TASK DESCRIPTION »
Arrange the lines of the listing below as a numbered list, leaving out any blank lines. Include only the lines between the one containing "Image resolution: width=1102" and the one containing "coord(592,434)", inclusive.

Rows from a dataset »
• • • • •
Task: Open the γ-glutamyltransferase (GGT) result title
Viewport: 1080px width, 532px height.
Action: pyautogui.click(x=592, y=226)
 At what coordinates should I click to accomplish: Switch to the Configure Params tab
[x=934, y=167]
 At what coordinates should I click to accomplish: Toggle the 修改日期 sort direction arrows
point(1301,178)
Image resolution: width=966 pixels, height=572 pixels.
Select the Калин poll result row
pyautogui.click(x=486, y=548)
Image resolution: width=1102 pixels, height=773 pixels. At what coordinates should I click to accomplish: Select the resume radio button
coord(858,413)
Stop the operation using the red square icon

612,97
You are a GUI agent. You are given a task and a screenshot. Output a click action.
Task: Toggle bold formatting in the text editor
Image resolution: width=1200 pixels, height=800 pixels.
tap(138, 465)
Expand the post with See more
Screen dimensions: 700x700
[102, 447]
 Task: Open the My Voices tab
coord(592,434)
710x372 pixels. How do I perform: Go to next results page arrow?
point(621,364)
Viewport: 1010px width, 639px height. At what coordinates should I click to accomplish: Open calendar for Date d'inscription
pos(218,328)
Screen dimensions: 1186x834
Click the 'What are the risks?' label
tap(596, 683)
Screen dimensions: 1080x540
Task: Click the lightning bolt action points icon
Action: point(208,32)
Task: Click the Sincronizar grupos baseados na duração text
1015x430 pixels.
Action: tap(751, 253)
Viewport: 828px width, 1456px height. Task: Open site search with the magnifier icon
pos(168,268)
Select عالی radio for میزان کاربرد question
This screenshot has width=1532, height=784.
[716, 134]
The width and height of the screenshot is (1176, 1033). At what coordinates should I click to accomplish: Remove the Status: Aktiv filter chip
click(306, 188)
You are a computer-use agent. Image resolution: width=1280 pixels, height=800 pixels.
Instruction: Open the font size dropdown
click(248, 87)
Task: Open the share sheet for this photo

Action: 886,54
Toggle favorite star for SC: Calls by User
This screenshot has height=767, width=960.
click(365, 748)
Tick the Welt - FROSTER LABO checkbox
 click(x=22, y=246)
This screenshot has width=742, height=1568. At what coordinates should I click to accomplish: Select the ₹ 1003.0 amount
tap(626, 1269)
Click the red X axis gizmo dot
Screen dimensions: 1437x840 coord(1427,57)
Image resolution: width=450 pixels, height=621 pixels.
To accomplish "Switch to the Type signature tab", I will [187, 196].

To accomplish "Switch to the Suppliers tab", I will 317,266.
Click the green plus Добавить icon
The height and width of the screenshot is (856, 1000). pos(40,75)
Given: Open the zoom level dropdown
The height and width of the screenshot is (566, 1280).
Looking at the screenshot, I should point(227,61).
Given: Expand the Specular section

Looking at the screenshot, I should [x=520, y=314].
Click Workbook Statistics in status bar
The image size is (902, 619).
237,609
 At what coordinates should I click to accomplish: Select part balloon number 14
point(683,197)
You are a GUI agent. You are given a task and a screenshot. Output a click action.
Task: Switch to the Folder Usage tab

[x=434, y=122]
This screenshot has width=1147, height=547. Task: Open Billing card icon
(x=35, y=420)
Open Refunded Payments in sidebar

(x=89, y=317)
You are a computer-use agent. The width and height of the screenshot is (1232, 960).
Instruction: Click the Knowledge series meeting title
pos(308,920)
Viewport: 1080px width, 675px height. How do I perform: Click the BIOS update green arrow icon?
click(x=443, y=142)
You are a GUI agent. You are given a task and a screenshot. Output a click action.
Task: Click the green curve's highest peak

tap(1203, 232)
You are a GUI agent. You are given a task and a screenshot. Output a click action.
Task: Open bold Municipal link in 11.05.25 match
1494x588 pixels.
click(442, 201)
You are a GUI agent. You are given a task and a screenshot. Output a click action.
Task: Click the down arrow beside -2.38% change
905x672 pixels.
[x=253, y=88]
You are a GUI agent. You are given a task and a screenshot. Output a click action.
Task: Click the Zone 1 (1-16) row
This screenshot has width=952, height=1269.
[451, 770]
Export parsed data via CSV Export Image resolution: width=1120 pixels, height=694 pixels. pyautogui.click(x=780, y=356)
• • • • •
THE SOLUTION »
1. Image resolution: width=1102 pixels, height=773 pixels. At what coordinates should I click to accomplish: Select the resume radio button
2. coord(858,413)
3. Stop the operation using the red square icon
4. 612,97
5. You are a GUI agent. You are given a task and a screenshot. Output a click action.
6. Task: Toggle bold formatting in the text editor
7. Image resolution: width=1200 pixels, height=800 pixels.
8. tap(138, 465)
9. Expand the post with See more
10. Screen dimensions: 700x700
11. [102, 447]
12.  Task: Open the My Voices tab
13. coord(592,434)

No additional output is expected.